Labour brokers: Study finds positive and important role
This article was originally drafted by Stef Terblanche and the South Africa Node of the Millennium Project, excerpting from http://www.leadershiponline.co.za/articles/labour-brokers as part of the Rockefeller Foundation’s Searchlight Process. For more Searchlight content on futurechallenges.org, please click here.
As the debate on the role of labour brokers [in South Africa] rages on, a new study by a respected independent policy research and advocacy organisation has found that temporary employment services play a big and positive role in helping unskilled and inexperienced young people find jobs. The study was conducted by the Centre for Development and Enterprise (CDE) and is entitled “Routes into formal employment – Public and private assistance to young job seekers”.

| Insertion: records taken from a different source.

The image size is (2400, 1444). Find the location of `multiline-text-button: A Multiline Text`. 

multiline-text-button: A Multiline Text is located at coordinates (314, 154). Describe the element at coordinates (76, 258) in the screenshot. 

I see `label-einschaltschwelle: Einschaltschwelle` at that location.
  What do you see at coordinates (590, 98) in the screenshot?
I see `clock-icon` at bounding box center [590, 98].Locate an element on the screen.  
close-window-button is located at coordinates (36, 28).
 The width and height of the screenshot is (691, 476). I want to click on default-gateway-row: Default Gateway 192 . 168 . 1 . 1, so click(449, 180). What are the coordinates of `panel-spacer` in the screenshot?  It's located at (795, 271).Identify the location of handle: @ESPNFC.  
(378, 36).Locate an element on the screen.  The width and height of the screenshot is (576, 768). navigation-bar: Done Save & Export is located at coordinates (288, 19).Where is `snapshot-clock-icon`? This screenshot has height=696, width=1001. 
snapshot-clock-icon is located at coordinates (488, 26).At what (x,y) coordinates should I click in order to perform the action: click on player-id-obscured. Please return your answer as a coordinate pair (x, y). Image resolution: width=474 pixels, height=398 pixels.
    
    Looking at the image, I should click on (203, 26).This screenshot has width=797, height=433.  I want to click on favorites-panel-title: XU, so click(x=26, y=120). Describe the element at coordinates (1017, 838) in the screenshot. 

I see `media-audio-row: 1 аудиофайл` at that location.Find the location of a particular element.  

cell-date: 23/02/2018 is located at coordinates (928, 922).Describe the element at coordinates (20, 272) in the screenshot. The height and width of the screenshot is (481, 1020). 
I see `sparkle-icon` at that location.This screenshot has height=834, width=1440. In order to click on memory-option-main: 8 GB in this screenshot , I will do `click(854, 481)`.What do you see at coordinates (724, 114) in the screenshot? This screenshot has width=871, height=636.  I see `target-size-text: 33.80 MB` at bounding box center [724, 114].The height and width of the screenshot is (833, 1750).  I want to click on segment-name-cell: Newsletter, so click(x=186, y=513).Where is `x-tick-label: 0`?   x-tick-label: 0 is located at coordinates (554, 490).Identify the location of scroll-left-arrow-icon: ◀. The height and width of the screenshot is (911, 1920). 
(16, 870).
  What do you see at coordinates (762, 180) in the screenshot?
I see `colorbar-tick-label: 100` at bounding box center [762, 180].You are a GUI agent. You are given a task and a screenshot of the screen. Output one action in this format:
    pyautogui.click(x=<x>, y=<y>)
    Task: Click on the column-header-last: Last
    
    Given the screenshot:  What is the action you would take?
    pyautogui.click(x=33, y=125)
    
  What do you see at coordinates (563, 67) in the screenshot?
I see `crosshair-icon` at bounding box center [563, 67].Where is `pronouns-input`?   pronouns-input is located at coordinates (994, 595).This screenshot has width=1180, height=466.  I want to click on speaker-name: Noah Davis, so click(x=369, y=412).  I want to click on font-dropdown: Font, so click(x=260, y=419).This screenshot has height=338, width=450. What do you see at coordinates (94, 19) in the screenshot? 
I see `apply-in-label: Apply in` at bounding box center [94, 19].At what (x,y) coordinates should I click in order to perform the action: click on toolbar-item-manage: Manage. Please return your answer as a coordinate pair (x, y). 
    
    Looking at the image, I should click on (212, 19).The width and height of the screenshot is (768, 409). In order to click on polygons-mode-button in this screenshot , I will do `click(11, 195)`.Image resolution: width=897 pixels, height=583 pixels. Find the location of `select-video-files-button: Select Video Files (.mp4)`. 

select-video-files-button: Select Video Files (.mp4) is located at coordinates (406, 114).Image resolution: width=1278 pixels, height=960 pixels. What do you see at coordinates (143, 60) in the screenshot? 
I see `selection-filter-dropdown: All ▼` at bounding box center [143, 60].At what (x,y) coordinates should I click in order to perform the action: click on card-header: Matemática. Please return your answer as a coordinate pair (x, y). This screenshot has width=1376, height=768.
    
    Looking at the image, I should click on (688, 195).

Workers at an ostrich feather factory in Oudtshoorn. (Photo by South African Tourism from flickr.com CC BY 2.0)
Those under the age of 25 –1.4 million young people– account for 30% of all unemployed. If those aged 25-29 are added, the figure rises to 2.5 million unemployed young South Africans. The CDE commissioned the research to identify the most common “routes to employment” and provide some analysis of how effectively these routes work. Included in the Routes study were the informal sector, the Expanded Public Works Programme (EPWP), the National Youth Development Agency’s (NYDA) Jobs and Opportunity Seekers (JOBS) programme run through the learnerships offered by Sector Education and Training Authorities (Setas), and temporary employment services (TES) firms, commonly known as labour brokers. The Routes study found that:
- While the EPWP created more than a million “work opportunities” between 2004 and 2009, providing short-term, last-resort employment to relatively large numbers of people, it has done very little to increase the employability of beneﬁciaries;
- That the Setas, having completed 10,000 learnerships in their first four years, provided some people with valuable training and access to job opportunities, largely in the financial sector. But the Setas were of greatest beneﬁt to people who were most likely to ﬁnd employment anyhow, even without assistance from the Setas;
- Young people employed in the informal sector mostly found themselves trapped there, unable to make the transition into the formal employment sector; and
- Despite a lack of data, the study found that the JOBS programme run by the NYDA “is helping some young people into jobs”.
The majority of employed people in all cases found their work without the help of employment agencies. Yet the study concludes that, although relatively small in overall terms, the number of those who found work through an agency was “still signiﬁcant in terms of the numbers of people nationally who use this route to employment”. In 2009, for example, the Confederation of Associations in the Private Employment Sector claimed that TES ﬁrms placed over 500,000 job seekers in employment every year. But “more recent estimates suggest the number of placements per year is closer to one million,” the report states.
Construction workers in South Africa. (Photo by World Bank Photo Collection from flickr.com, CC BY-NC-ND 2.0)
And while people placed by TES firms such as Adcorp worked for periods shorter than is typical of the economy as a whole, there was no evidence that they are paid lower wages, as claimed by Cosatu and others. TES-placed workers earned median wages of R2 934 (US$350), a ﬁgure that is close to the median of R3,000 in the Quarterly Labour Force Survey. The research also found that some employers – especially large, capital intensive ﬁrms which employ some low and important skilled workers – rely more heavily on TES ﬁrms than others, TES services appear to help companies grow and compete globally and much of the reliance on TES ﬁrms reﬂects seasonality in demand for labour and broader international trends towards more ﬂexible (and temporary) forms of work. The research found that labour brokers were most useful to young, inexperienced workers and those whose link to the labour market was particularly tenuous. These services “may help bring excluded households and workers into the economy” making the economy more inclusive. This, they say, must be factored into the policy debate.
The full study as well as a separate executive summary can be downloaded from here http://www.cde.org.za/article.php?a_id=427, and see here http://dailymaverick.co.za/article/2012-03-15-labour-broking-a-new-player-enters-the-ring for a good background article around the politics of labour broking in South Africa. In a nutshell, Cosatu, the labour union which is in a governing alliance with the ANC wants labour brokers (TES firms) banned – temporary workers cannot become union supporters – whereas business interests, job seekers and the economy as a whole are supportive of TES firms.